La guerre (d'avant), c'est aussi cette rupture des référents entre les générations.
Et savoir qu'en face de chez moi, sans guerre, un homme risque de détruire une partie de l'Histoire me rend malade. La maison date de 1902. Je n'arrive pas à imaginer des ouvriers la démolir en se moquant de mes états d'âme.
Sur ce blog, un commentaire m'a rappelé que je n'ai aucune photo de Chafica et de ses poules. Chafica, c’est une autre de ces nounous libanaises comme il n’y en a plus. Une femme pleine de dévouement, d’amour et d’autorité (sur les enfants), maîtresse de la cuisine et du jardin d'en face. De cette femme, qui pourrait être aussi vieille que la grande maison et qui boitait déjà il y a plusieurs années, je garde le souvenir d'une expression douce, et d'un immanquable "habbouba" (ie, petite chérie).
Avec la rentrée, à Abu Zabi, le week end a changé : jeudi-vendredi cède la place à vendredi-samedi. N'avoir que 3 jours sur 5 en commun avec le reste du monde représente un coût d'opportunité très important, m'expliquent mes amis. Qatar va bientôt suivre, et débat entre vendredi-samedi et samedi-dimanche. J'émets des doutes quant à la deuxième option. Mais aux dires des habitants du bout d'habit, dès qu'il s'agit d'argent, tout passe au deuxième plan, incluant sans doute Chafica et la grande maison d'en face.

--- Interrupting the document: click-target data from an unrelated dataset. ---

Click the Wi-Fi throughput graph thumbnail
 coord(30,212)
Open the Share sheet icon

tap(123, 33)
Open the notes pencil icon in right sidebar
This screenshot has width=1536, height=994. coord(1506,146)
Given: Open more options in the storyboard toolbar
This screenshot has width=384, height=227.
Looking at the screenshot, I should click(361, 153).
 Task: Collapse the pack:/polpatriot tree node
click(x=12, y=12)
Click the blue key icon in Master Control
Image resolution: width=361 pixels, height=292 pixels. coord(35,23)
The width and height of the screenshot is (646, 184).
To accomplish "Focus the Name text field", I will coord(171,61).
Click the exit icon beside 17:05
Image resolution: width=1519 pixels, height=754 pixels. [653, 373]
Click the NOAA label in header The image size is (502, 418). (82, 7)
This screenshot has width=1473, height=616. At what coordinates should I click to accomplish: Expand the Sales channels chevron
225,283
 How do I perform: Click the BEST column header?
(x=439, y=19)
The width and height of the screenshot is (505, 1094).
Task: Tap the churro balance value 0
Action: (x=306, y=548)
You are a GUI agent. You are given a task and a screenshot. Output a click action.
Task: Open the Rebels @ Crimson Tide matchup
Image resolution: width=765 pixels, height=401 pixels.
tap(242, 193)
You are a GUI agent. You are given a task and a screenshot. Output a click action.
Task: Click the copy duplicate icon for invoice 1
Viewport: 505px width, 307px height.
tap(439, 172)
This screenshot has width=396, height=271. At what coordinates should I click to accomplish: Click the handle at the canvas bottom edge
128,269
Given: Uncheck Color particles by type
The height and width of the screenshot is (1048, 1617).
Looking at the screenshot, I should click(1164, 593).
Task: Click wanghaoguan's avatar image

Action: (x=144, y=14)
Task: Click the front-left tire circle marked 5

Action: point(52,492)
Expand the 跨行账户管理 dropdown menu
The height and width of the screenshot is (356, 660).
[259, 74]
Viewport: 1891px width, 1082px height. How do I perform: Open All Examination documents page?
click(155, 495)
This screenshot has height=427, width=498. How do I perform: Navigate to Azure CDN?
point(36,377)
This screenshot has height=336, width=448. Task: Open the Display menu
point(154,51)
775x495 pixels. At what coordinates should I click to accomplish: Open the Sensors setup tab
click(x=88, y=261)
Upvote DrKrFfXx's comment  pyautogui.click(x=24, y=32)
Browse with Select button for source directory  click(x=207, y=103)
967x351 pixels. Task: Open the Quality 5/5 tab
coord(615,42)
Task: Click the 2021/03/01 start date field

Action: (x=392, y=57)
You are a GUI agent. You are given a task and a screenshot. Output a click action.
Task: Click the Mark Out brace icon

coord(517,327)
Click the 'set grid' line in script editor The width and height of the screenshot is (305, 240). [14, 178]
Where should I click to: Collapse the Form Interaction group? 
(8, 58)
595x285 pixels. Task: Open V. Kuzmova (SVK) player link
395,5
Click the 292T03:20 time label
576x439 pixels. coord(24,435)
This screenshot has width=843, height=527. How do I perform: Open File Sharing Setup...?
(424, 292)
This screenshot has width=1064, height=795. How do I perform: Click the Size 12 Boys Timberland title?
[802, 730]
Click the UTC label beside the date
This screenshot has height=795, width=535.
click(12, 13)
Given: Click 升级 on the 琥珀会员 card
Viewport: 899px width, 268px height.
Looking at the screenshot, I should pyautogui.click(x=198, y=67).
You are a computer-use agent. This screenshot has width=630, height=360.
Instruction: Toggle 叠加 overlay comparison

Moi, je persiste à réfléchir à une alternative, et à vouloir négocier avec mon voisin absent. Au pire, je passerai pour un Don Quixote de plus.
Pourtant, je suis encore épuisée de ce long été 2006. Tous les jours, partout, de petits détails me rappellent qu'il n’est pas encore fini.
Demain, deux très bons amis se marient. Leur mariage était prévu de longue date, mais le marié habite à Beyrouth. Après des semaines d'indécision quant au maintien ou à l'annulation de la cérémonie, le 11 septembre 2006, le carton d'invitation était posté. C'est un carton pas compliqué, un carré beige de 15 x 15 cm, imprimé en noir et bordeaux, police type Vivaldi ou Lucida Calligraphy, taille 12, à l'exception des noms en taille 18. J'en appréciais la simplicité quand, tout en bas, et en plus petit, j'ai fait attention à cette mention :
"RSVP avant le 15 août 2006".
Le souvenir des sombres soirées de Gemmayzé m'est revenu en un instant. J'ai revu ces discussions quasi-quotidiennes entre potes, qui commençaient par "alors, ce mariage… ?" et qui finissaient invariablement par "je ne sais pas, on verra". A Beyrouth pourtant, les mariages étaient célébrés en quatrième vitesse, malgré tout, tant il était impensable aux amoureux d'être séparés par l'une de ces absurdes raisons qui, en période de guerre, peuvent se transformer en obstacles infranchissables. Il n'en demeure pas moins tout à fait surprenant, entre le bombardement d'une usine et d'un pont, d'apprendre le mariage d'un ami, d'un cousin ou du copain du voisin de table.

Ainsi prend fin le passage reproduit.